L’interlocuteur préféré de Rabat au sein du PP est Gustavo Aristegui , porte-parole parlementaire pour la politique extérieure. Ce dernier s’est marié, courant 2010, à une citoyenne marocaine. Sa non candidature à la Chambre des députés a étonné les cercles de pouvoir marocains, qui se demandent s’il ne s’agit pas d’un message hostile venant du PP, alors que certaines personnes au Maroc rêvaient de le voir désigné ambassadeur au Maroc.
Et pour compliquer les choses, le diplomate Jorge Moragas, chef du cabinet de Rajoy , a déclaré au journal el Païs en août dernier , qu’il opterait davantage pour une “neutralité active”, et qu’il désapprouve catégoriquement la prise de position de l’actuel gouvernement socialiste qui adhère aux thèses marocaines concernant le Sahara (Sahara Occidental, ancienne colonie espagnole, ndds) , selon les informations révélé par les dépêches de Wikileaks .
D’après le journal Al Alam dirigé par le premier ministre, “l’une des priorités stratégiques du Maroc est de préserver son intégrité territoriale”. Le ministre des Affaires étrangères, Taïeb Fassi Fihri a aussi ajouté qu’il ne faut jamais oublier que “90% des relations maroco-hispanique dépendent du dossier du Sahara”. “Une légère inflexion de l’Espagne sur ce dossier peut provoquer des tourmentes diplomatiques”, prévient un diplomate marocain.
A l’approche du scrutin en Espagne, Rabat a eu des gestes amicaux envers le PP. Le plus frappant de ces gestes a été l’envoi du ministre délégué, chargé des Affaires économiques et générales, Nizar Baraka, à la convention nationale du PP qui s’est tenue à Malaga. De plus, la presse marocaine n’a rien dit lors de la visite électorale de Rajoy à Melilla.
Après un round d’observation entre Rabat et Madrid, le journaliste Majdoubi prévoit “l’apparition de tensions bilatérales”. Et pour éviter cela, le Centre pour la Mémoire Commune, organe qui analyse les relations hispano-marocaines, “envisage d’organiser plusieurs débats entre les responsables de partis politiques”, selon les déclarations de son président Abdeslam Bouteyeb.
De son coté, Mohamed Aujjar, ancien ministre des Droits de l’Homme au Maroc, ne pense pas que ces affrontements donneront lieu à des incidents diplomatiques. L’Espagne a pour principal objectif d’endiguer une crise économique majeure, tandis que le Maroc doit composer avec “les politiques islamiques”, à savoir les courants islamistes. Aujjar ajoute enfin que “nous devrions penser à combiner nos deux réalités”.

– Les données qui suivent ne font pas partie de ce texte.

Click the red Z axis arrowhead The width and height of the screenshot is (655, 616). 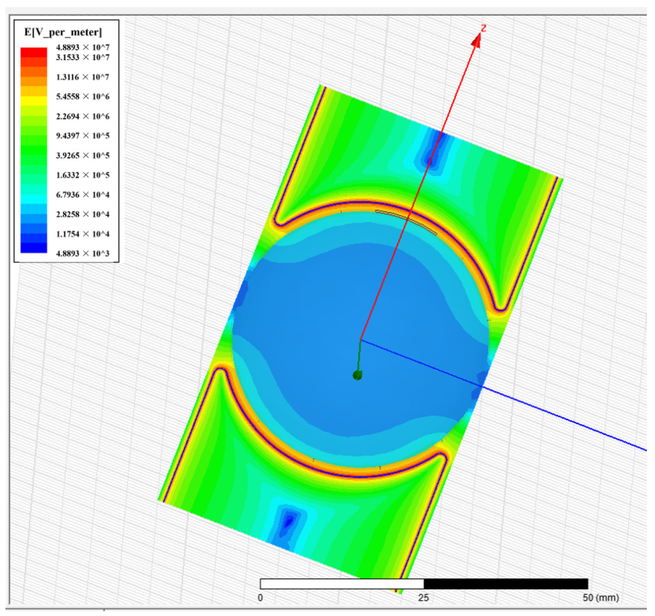click(x=477, y=42)
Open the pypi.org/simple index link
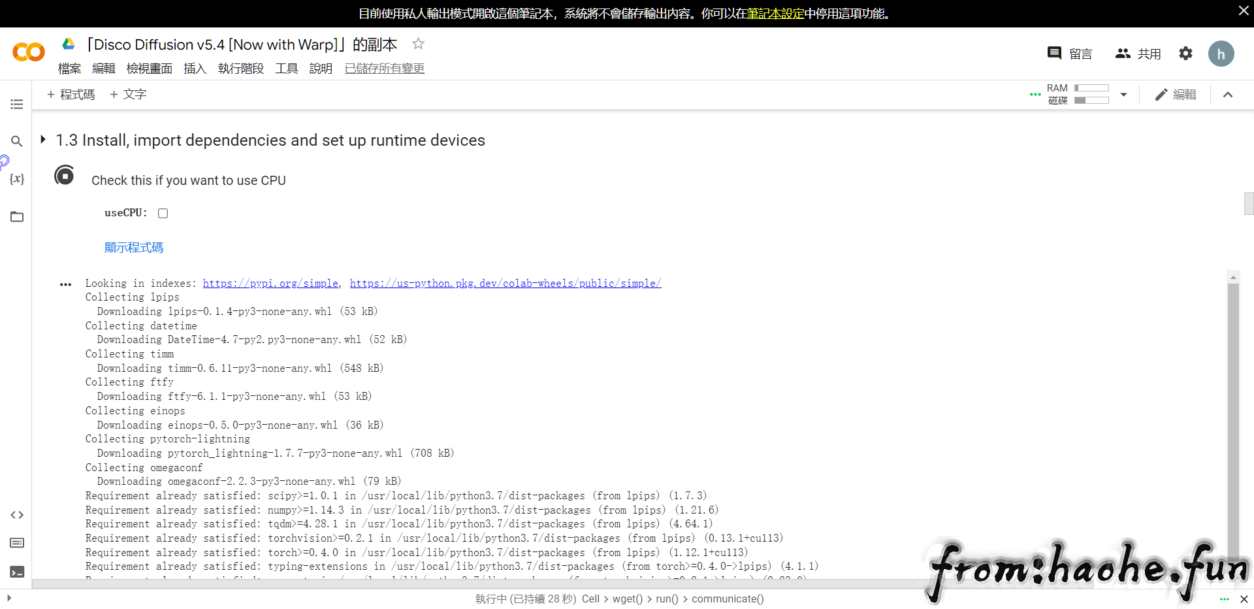The height and width of the screenshot is (609, 1254). (x=270, y=284)
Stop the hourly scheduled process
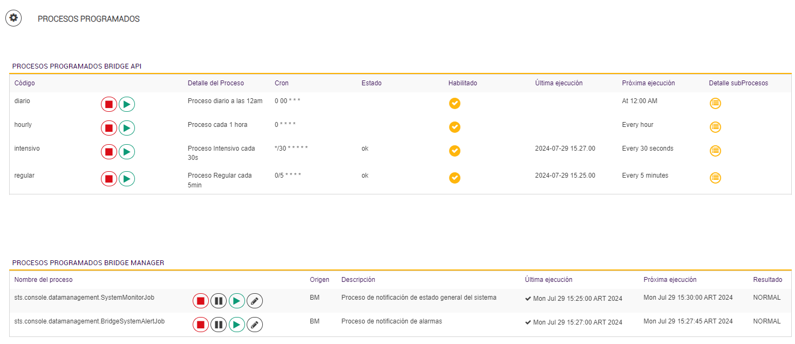 [108, 128]
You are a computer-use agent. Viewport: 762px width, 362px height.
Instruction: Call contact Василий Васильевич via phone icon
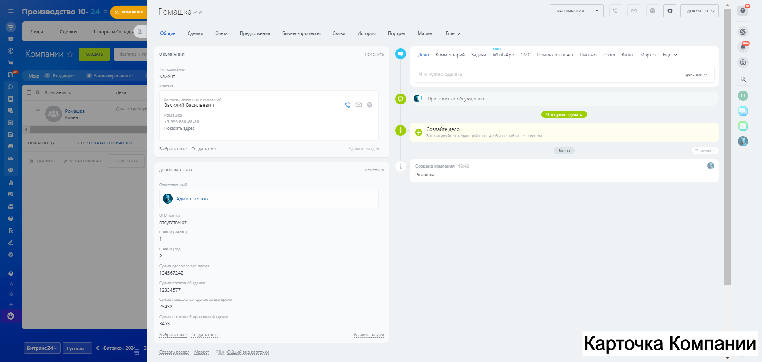[x=348, y=105]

Curieusement, l’héritage que recevra le PP du gouvernement socialiste n’est pas excellent dans ce domaine. Après une vraie lune de miel (2004-2007), la relation bilatérale a été entachée par des crises sur quatre années consécutives. Le plus marquant de ses faits a été la visite des monarques espagnols à Ceuta et Melilla, à la suite de laquelle le Roi Mohammed VI a retiré son ambassadeur d’Espagne pour deux mois. Depuis, il y a eu de nombreuses frictions entre les deux pays, telles que celle provoquée fin 2009 par l’expulsion de l’activiste sahraouie Aminatou Haidar et, au cours de l’été 2010, les fermetures intermittentes des frontières à Melilla.
Malgré les excellentes relations qu’ont entretenues les deux pays au début, de nombreux problèmes sont restés sans solutions. Par exemple, le partage des eaux territoriales entre les îles Canaries et la côte marocaine, et le développement du Nord du Maroc, en particulier la région de Tanger, zone qui s’est développée sur le compte de Ceuta et Melilla, sans permettre à ces enclaves de s’intégrer dans le tissu économique de cette région.
Enfin, les grandes entreprises espagnoles, comme Telefonica ou Santander, ont réduit leur présence au Maroc en y investissant moins. Mais pour de nombreuses autres PME, le Maroc représente plus que jamais une aubaine économique.